PAGE EXTRACT:

## Start

PDA

View Full Version : [SOLVED] Reading ISO-8859-1 in Java.



achelis
June 19th, 2008, 09:33 AM
Hi.

I need to read an xml-file in Java that's encoded with ISO-8859-1. Parsing the file is not a problem, but special characters are not decoded correctly. I have checked with a hex editor and the input file is correctly encoded.

Here is a peace of the code I use to create my Reader:



FileInputStream fis = new FileInputStream(xmlFile);
InputStreamReader isr = new InputStreamReader(fis,Charset.forName("ISO-8859-1"));
XMLReader xmlReader = XMLReaderFactory.createXMLReader();
xmlReader.setContentHandler(handler);
xmlReader.setErrorHandler(handler);
xmlReader.parse(new InputSource(isr));

xlinuks
June 19th, 2008, 09:36 AM
Hi,
looks like should work,
please post your file to be read and your source code for us to test it.

jespdj
June 19th, 2008, 12:25 PM
The code looks fine. Are you sure the problem is in the decoding? What is your program doing with the decoded data? Maybe the problem is further on in your application.

achelis
June 19th, 2008, 02:34 PM
Your suggestions made me write a much smaller app, with the purpose of testing this also it would be a bit much to post the entire app for you guys to look for bugs.

## End

[Dataset records]

## Start

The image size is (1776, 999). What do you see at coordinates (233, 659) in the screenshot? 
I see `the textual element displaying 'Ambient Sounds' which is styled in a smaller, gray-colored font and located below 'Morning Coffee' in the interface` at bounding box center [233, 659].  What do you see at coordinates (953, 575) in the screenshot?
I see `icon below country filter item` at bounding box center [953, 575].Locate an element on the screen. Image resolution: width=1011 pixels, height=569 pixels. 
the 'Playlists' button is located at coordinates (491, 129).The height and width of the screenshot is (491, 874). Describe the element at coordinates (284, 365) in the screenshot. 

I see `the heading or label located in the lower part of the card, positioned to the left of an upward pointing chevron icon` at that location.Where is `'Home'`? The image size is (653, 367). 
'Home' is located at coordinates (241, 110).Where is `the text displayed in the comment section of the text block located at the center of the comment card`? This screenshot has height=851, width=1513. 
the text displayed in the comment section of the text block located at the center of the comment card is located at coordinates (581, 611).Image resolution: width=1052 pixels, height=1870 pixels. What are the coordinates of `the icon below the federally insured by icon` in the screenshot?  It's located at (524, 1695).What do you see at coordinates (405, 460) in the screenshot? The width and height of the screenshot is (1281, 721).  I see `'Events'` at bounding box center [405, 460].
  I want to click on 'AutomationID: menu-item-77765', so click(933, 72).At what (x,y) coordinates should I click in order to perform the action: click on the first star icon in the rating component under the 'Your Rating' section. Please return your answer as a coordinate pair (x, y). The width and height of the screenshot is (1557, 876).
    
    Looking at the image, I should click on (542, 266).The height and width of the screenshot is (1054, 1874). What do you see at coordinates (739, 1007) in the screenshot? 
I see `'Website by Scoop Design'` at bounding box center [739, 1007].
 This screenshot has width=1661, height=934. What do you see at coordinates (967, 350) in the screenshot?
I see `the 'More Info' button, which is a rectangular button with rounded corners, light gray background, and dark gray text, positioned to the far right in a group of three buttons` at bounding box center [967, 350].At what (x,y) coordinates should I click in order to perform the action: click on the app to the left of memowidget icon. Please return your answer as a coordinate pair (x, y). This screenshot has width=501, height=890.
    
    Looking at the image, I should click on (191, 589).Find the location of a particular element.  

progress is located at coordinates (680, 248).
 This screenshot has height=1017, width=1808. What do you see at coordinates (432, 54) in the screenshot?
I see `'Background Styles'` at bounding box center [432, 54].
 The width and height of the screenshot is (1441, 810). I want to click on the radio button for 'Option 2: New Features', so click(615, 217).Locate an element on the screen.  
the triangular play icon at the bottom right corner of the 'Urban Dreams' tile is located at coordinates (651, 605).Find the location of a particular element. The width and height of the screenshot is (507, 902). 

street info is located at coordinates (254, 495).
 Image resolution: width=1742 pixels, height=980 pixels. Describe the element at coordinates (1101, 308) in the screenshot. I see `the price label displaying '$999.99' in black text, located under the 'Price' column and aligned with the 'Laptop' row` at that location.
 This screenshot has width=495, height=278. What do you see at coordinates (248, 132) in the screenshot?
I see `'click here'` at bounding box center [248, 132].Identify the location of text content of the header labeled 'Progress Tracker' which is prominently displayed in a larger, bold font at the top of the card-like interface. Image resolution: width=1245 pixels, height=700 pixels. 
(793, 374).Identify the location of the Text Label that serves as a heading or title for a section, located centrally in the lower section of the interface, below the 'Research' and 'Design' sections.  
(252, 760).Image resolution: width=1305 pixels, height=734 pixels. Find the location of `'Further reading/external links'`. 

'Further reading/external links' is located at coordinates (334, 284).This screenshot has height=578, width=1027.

## End

CHALLENGES:
1. Answer these questions about the forum thread on reading ISO-8859-1 in Java, one per line:
(a) What encoding does the xml file use?
(b) What tool did the first poster use to check the input file?
(c) What did the replies lead the first poster to write?
2. Please transcribe the Java encoding thread from "View Full Version" up to and including "is correctly encoded.".
3. Carry the forum thread on reading ISO-8859-1 in Java forward from its last sentence.

RESPONSES TO THE EXERCISE:
1.
(a) ISO-8859-1
(b) A hex editor
(c) A much smaller app, written to test the problem

2.
View Full Version : [SOLVED] Reading ISO-8859-1 in Java.



achelis
June 19th, 2008, 09:33 AM
Hi.

I need to read an xml-file in Java that's encoded with ISO-8859-1. Parsing the file is not a problem, but special characters are not decoded correctly. I have checked with a hex editor and the input file is correctly encoded.

3.
public static void main(String[] args) throws IOException
{
File xmlFile = new File("20080618.txt");
FileInputStream fis = new FileInputStream(xmlFile);
InputStreamReader isr = new InputStreamReader(fis, Charset.forName("ISO-8859-1"));
System.out.println(isr.getEncoding());
try
{
while (isr.ready())
{
System.out.print("" + (char) isr.read());
}
} catch (IOException e)
{
throw e;
} finally
{

isr.close();
}
}


The xml-file is attached.

xlinuks
June 19th, 2008, 03:14 PM
Unfortunately I couldn't read the special characters with any editor (to make sure that the characters are not broken). How do you know that the characters have been written correctly to the file, in other words, do you have any text editor that displays the characters correctly?

PS: the ghex2 editor couldn't show the characters either.

achelis
June 19th, 2008, 03:23 PM
Ah :)

You're right. The encoding was wrong. I checked the file first, but then after I checked it I edited it eclipse, which must have changed the encoding when I saved the file.

Thanks for your time. Problem solved :)

xlinuks
June 19th, 2008, 03:40 PM
You're welcome :)